From the C++/Tree release notes, extract the passage starting at "For more information" and ending at "compression, and streaming.".
++++ STUDY TEXT ++++
For more information on this change see Section 2.11, “Mapping for xsi:type and Substitution Groups” in the C++/Tree Mapping User Manual.

New examples: embedded, compression, and streaming

A number of new examples have been added in this release with the most interesting ones being embedded, compression, and streaming.

The embedded example shows how to embed the binary representation of the schema grammar into an application and then use it to parse and validate XML documents. It uses the little-known Xerces-C++ feature that allows one to load a number of schemas into the grammar cache and then serialize this grammar cache into a binary representation. The example provides a small utility, xsdbin, that creates this representation and then writes it out as a pair of C++ files containing an array with the binary data. This pair of files is then compiled and linked into the application. The main advantages of this approach over having a set of external schema files are that the application becomes self-sufficient (no need to locate the schema files) and the grammar loading is done from a pre-parsed state which can be much faster for larger schemas.

The compression example shows how to perform on-the-fly compression and decompression of XML documents during serialization and parsing, respectively. It uses the compression functionality provided by the zlib library and writes the data in the standard gzip format.

The streaming example is not really new but it has been significantly reworked. While the in-memory representation offered by C++/Tree is quite convenient, it may not be usable if the XML documents to be parsed or serialized are too big to fit into memory. There is, however, a way to still use C++/Tree which boils down to performing partially in-memory XML processing by only having a portion of the object model in memory at any given time. With this approach we can process parts of the document as they become available as well as handle documents that are too large to fit into memory all at once.
++++ RECORDS PROVIDED ++++
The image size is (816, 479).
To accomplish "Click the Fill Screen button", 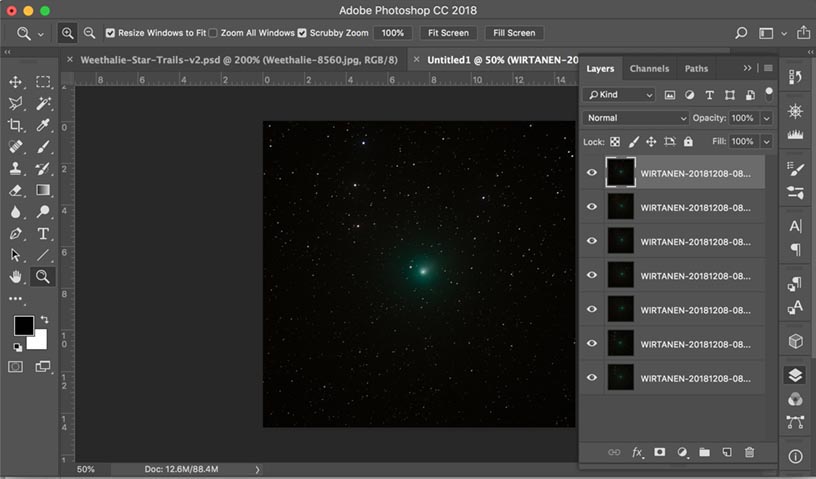I will [x=514, y=33].
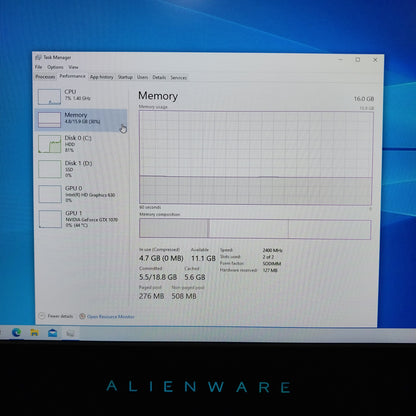Select the CPU performance graph thumbnail
This screenshot has height=416, width=416.
[x=49, y=97]
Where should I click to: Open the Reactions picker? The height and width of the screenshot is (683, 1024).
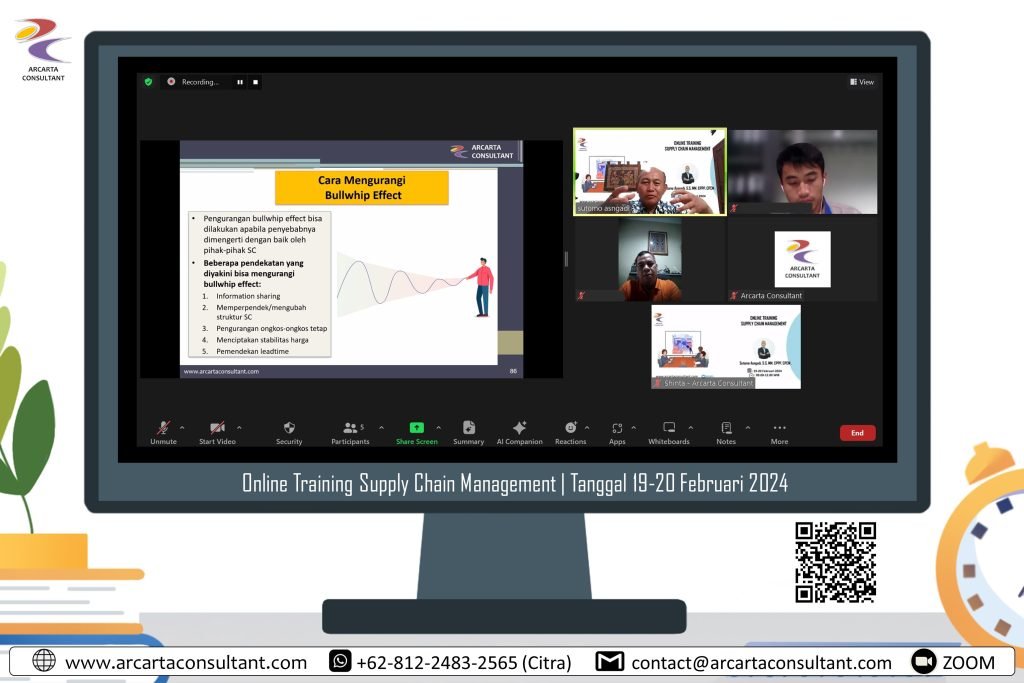(570, 428)
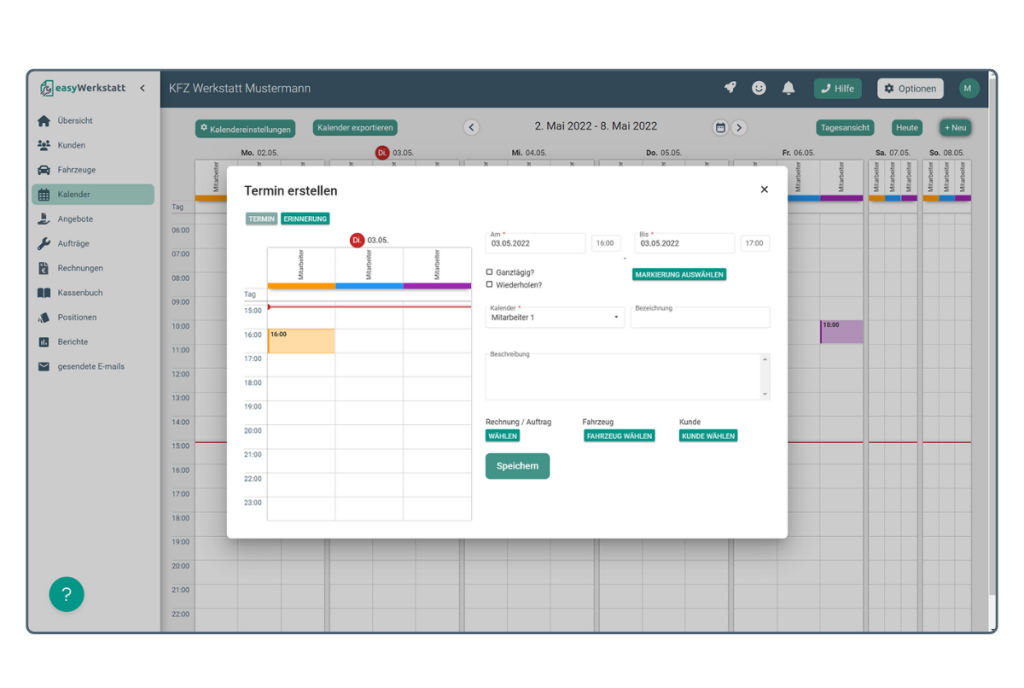This screenshot has width=1024, height=688.
Task: Open the user avatar M menu
Action: [968, 88]
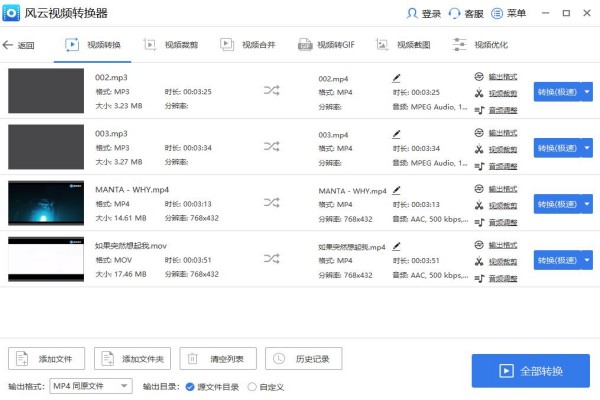Expand the output format MP4 dropdown
This screenshot has height=400, width=600.
pos(124,386)
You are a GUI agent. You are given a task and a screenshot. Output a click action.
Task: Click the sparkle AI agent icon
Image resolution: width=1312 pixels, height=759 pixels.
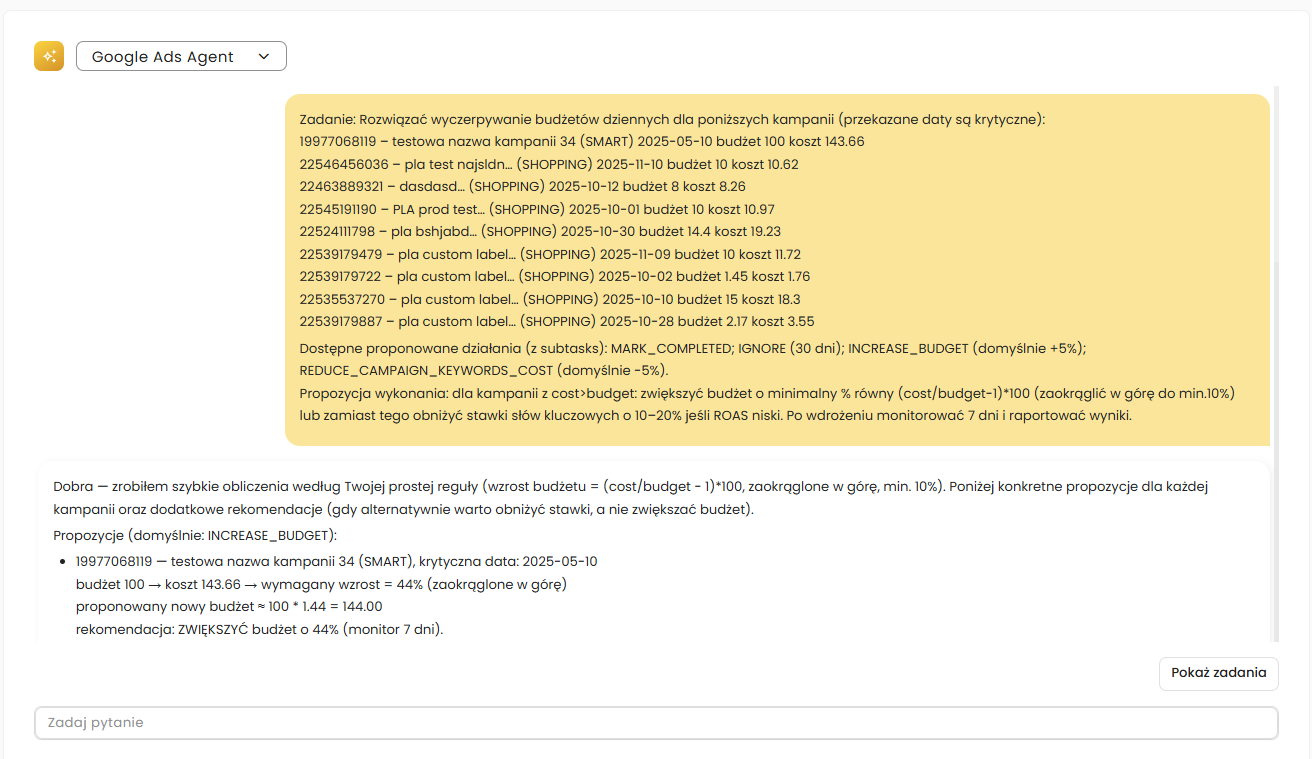pos(49,56)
++++
■ COMPLETED EXERCISE
For more information on this change see Section 2.11, “Mapping for xsi:type and Substitution Groups” in the C++/Tree Mapping User Manual.

New examples: embedded, compression, and streaming

A number of new examples have been added in this release with the most interesting ones being embedded, compression, and streaming.